Sunday, March 9, 2014
The Associated Press
BATH - Bath Iron Works, which is located on the Kennebec River in Bath, is one of three finalists that remain in competition to design and build a new generation of offshore patrol cutters for the United States Coast Guard.
A Coast Guard ice cutter cruises up the Kennebec River. Bath Iron Works is in the running for the design of a new cutter.
2011 Kennebec Journal File Photo/Andy Molloy
Maine U.S. Sens. Susan Collins, a Republican, and Angus King, an Independent, announced that the Coast Guard on Tuesday had narrowed the field to three finalists, which includes BIW.
“The Offshore Patrol Cutter would not only be an excellent fit for BIW, but it would also create good jobs and be a substantial boost to Maine’s economy,” Collins and King said in a joint statement.
Collins, a senior member of the Senate Defense Appropriations Subcommittee, and King, a member of the Senate Armed Services Committee, said the preliminary design contract is worth more than $21 million to BIW.
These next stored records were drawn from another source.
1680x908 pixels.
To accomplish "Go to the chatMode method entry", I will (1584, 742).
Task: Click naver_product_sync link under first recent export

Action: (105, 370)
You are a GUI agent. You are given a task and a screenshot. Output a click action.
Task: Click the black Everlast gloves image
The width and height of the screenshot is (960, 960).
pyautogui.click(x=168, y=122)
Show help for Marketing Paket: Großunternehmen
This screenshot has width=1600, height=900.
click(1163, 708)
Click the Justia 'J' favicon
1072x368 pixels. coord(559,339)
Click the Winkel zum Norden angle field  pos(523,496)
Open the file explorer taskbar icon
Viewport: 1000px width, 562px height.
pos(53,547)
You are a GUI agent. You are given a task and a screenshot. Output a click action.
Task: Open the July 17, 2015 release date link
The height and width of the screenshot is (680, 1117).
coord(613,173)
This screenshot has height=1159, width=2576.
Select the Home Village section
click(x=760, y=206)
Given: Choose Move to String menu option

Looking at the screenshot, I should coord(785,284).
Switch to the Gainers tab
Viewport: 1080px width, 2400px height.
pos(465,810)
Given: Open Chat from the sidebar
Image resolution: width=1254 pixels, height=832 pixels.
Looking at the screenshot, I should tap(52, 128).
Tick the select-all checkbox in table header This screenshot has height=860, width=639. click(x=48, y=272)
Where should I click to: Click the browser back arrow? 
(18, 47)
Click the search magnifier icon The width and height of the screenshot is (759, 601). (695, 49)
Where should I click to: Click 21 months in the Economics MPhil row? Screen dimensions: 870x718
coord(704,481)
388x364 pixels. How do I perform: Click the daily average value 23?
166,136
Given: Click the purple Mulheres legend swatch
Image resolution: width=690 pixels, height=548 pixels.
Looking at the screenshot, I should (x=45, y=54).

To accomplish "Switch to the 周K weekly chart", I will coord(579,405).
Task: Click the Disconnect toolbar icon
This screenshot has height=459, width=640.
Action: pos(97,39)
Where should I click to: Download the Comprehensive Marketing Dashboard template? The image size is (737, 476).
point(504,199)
Bollinger Shipyards Lockport in Lockport, La., and Eastern Shipbuilding Group Inc., in Panama City, Fla. also received preliminary design awards bringing the total value of the government award to $65 million.
BIW was one of eight shipyards that submitted proposals for the design of the vessel. Last Fall, the Coast Guard narrowed the group of finalists to five shipyards.
The Offshore Patrol Cutters will feature increased range and endurance, more powerful weapons, a larger flight deck as well as improved command, control, communications, computers, surveillance and reconnaissance equipment.